--- PASSAGE SHOWN ---
Background information
- Also known as: Grimace
- Born: November 19, 1979 (age 46) Buffalo, New York, U.S.
- Origin: Kingston, New York, U.S.
- Genres: Metalcore; hardcore punk; heavy metal; Southern rock; hard rock; mathcore (early);
- Occupations: Singer; songwriter;
- Years active: 1998–present
- Member of: Many Eyes
- Formerly of: Every Time I Die; The Damned Things; Finale;

= Keith Buckley =

American singer

Keith Michael Buckley (born November 19, 1979) is an American singer, best known as the vocalist and lyricist of Many Eyes, the now defunct metalcore band Every Time I Die and the heavy metal supergroup the Damned Things. He is also a published author.

==Early life and education==
Buckley was born in Kingston, New York and grew up in Buffalo, New York. He attended Virginia Tech and then the University at Buffalo before doing music full-time. He is also a former English teacher.

==Career==
===Every Time I Die===
In 1998, Buckley established the band Every Time I Die with his brother, Jordan, in Buffalo, New York. He described Every Time I Die as a "Buffalo Bills tailgate party and a high school kegger". One of Buckley's writing tactics was to "get incoherently drunk" and see what comes out.

On January 4, 2006, Buckley and Every Time I Die were in a van accident but escaped unharmed.

On December 4, 2021, Buckley announced that he was taking a hiatus from the band for his mental health.

===Many Eyes===
In September 2023, it was reported that extras were needed for a music video for Buckley's new band for an October 1 shoot date. On October 9, Buckley announced via Instagram that the band is called Many Eyes and features Charlie and Nick Bellmore of Toxic Holocaust, Kingdom of Sorrow, and Jamey Jastas solo band on guitar and drums respectively.

===Side projects===
Buckley is a member of Finale, his side project. The two-piece plays indie and acoustic music. Buckley lent his vocal talents to an R&B hook in Chae Hawk's track "PBS" and also "Stockholm Sindrome", a track with Philly/Pittsburgh electro-clash artist Pfunkt. He is also featured with Corey Letson on Four Year Strong's 90s cover album Explains It All covering the song "Bullet with Butterfly Wings" by the Smashing Pumpkins.

He is also a member of supergroup the Damned Things, founded in 2009, alongside members of Fall Out Boy and Anthrax. The band released its debut album Ironiclast in 2010, but was on hiatus from 2012 until 2018. They released their second album High Crimes on April 26, 2019, and have toured subsequently.

Buckley released his first novel, Scale, in December 2015 through Rare Bird Books and Lit. He released his second novel, Watch, in August 2018 through Rare Bird Books and Lit.

Buckley is a member of an indie electro duo named Tape, alongside Joshua Hurley. He was also the vocalist for Buffalo's local 90s cover band Soul Patch.

Buckley also released an EP in 2014 under the band name Black Medal. They released a 4-song EP, that was accessible by a website. A music video was filmed for the song "Art & Craft".

Buckley contributed to the vocal cover and tribute of "The Broken Vow" by Converge released June 27, 2022 as part of Two Minutes to Late Night's series 'Hardcore Forever'. Additionally Buckley has contributed on released tracks by SeeYouSpaceCowboy, Knocked Loose, Pretty Boy Stomp, Stray from the Path, and Say Anything.

==Personal life==
He has a younger brother, Jordan, who was the lead guitarist in Every Time I Die. They had a younger sister named Jaclyn, who lived with Rett syndrome and died from it in early 2017. Since then, Keith has offered to personally help disabled attendees of the band's shows with accessibility.
--- DATA EXCERPTS ---
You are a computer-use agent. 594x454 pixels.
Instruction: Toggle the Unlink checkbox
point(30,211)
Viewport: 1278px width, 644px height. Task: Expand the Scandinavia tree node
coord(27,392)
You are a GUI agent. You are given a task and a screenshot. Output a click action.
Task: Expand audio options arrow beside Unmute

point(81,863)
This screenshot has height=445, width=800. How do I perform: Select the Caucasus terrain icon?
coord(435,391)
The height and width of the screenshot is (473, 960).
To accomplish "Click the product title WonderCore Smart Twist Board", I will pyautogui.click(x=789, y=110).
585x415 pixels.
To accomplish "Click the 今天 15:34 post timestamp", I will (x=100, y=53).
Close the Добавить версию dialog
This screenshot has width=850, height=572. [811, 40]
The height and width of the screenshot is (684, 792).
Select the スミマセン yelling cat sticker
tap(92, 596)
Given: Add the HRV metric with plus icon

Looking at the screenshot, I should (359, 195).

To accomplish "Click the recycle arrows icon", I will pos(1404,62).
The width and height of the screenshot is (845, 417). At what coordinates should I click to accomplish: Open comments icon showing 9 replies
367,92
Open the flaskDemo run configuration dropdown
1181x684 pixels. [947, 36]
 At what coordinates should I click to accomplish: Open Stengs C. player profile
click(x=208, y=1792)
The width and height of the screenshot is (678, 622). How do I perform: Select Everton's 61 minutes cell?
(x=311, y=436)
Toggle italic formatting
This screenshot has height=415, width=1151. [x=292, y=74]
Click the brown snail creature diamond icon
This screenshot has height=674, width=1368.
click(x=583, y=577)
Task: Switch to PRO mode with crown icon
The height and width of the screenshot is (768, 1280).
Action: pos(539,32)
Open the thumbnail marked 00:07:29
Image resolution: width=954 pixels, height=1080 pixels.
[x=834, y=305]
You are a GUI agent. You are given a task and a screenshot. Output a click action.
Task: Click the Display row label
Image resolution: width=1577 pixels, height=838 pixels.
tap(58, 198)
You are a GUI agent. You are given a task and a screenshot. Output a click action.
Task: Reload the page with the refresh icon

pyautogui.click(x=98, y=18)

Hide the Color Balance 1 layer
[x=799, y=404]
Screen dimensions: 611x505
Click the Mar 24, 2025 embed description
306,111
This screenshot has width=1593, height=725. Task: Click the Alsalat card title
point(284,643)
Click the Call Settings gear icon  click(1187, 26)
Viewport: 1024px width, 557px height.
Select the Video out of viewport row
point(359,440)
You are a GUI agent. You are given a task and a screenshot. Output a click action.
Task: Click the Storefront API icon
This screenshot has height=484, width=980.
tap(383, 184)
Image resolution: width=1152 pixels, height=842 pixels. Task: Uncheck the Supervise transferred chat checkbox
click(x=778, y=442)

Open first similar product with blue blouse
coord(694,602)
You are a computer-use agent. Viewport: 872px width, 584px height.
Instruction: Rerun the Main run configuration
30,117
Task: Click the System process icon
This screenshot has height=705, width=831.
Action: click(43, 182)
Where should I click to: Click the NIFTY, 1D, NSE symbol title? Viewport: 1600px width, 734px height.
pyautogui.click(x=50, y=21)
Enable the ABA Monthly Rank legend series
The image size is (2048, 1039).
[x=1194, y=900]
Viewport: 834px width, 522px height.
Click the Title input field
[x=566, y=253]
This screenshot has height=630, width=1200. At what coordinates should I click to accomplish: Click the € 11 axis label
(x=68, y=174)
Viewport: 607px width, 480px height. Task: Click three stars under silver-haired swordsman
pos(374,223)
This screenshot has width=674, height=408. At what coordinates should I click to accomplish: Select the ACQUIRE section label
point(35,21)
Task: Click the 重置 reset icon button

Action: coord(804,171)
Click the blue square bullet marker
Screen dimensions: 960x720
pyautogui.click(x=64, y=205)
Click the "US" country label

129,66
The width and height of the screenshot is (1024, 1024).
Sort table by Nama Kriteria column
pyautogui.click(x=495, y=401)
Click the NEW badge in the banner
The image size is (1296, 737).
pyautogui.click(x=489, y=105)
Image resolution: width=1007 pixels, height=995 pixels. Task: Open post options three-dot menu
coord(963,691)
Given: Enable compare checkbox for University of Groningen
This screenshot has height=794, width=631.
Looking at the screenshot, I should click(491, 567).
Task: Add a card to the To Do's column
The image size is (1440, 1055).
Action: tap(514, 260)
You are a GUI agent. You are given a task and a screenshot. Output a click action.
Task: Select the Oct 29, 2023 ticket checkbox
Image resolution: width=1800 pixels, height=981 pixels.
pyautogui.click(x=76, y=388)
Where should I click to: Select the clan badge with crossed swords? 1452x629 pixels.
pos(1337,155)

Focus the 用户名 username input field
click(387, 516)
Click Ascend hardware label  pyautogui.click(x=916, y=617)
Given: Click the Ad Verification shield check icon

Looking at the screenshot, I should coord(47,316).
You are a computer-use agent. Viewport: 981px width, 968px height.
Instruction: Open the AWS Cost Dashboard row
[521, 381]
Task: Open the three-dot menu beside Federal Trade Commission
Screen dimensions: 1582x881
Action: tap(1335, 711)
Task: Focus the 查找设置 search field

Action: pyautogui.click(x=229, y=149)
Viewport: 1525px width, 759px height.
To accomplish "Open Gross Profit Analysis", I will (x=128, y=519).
---
=== WORK TO COMPLETE ===
1: Reproduce the part of the Keith Buckley article starting with "Buckley contributed to" and going on through "shows with accessibility.".
2: Can you shorten the paragraph of the Keith Buckley article that begins "He is also a member of supergroup" into a list that keeps its main facts?
Rely only on the Keith Buckley article for your answers.

=== TASK RESPONSES ===
1:
Buckley contributed to the vocal cover and tribute of "The Broken Vow" by Converge released June 27, 2022 as part of Two Minutes to Late Night's series 'Hardcore Forever'. Additionally Buckley has contributed on released tracks by SeeYouSpaceCowboy, Knocked Loose, Pretty Boy Stomp, Stray from the Path, and Say Anything.

==Personal life==
He has a younger brother, Jordan, who was the lead guitarist in Every Time I Die. They had a younger sister named Jaclyn, who lived with Rett syndrome and died from it in early 2017. Since then, Keith has offered to personally help disabled attendees of the band's shows with accessibility.

2:
- Buckley belongs to the supergroup the Damned Things. It was founded in 2009 with members of Fall Out Boy and Anthrax.
- The band released its debut album, Ironiclast, in 2010.
- It was on hiatus from 2012 until 2018.
- It released its second album, High Crimes, on April 26, 2019, and has toured since.